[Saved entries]
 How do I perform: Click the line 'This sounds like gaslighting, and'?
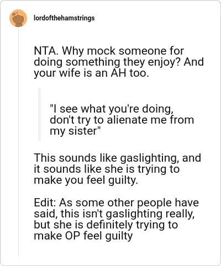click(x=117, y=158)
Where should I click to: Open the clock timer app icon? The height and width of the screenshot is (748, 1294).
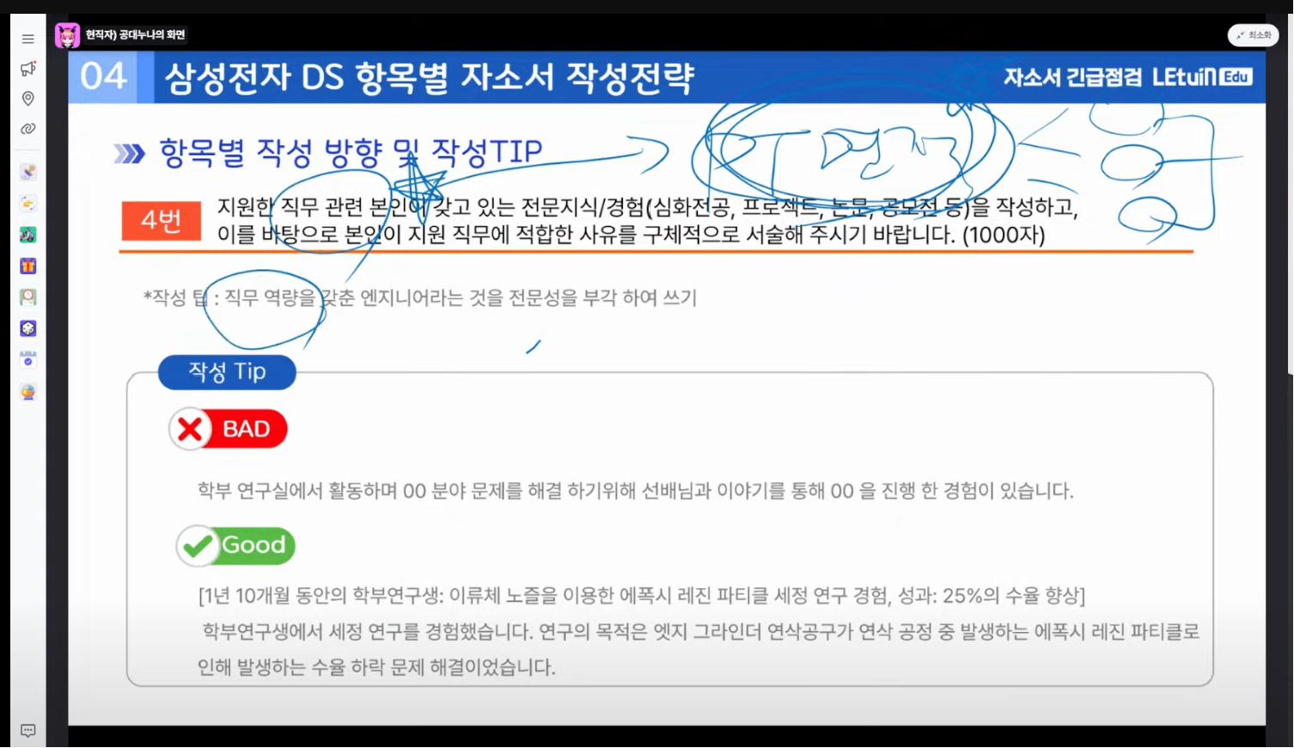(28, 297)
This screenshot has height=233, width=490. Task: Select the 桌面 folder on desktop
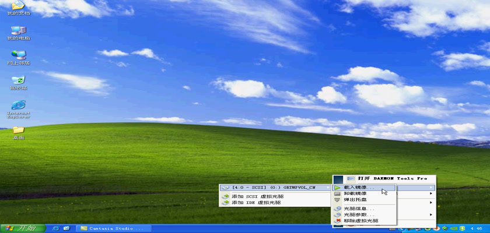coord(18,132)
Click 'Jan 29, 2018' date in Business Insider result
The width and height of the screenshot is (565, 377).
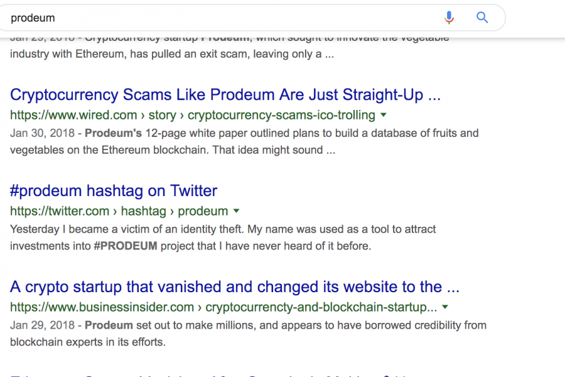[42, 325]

[EXERCISE DETAILS]
Leaving every picture out, return the lines from the one containing "This screenshot has" through the last line of the records exactly.

[REPLY]
This screenshot has height=233, width=490. Task: Select the 桌面 folder on desktop
coord(18,132)
Click 'Jan 29, 2018' date in Business Insider result
The width and height of the screenshot is (565, 377).
[42, 325]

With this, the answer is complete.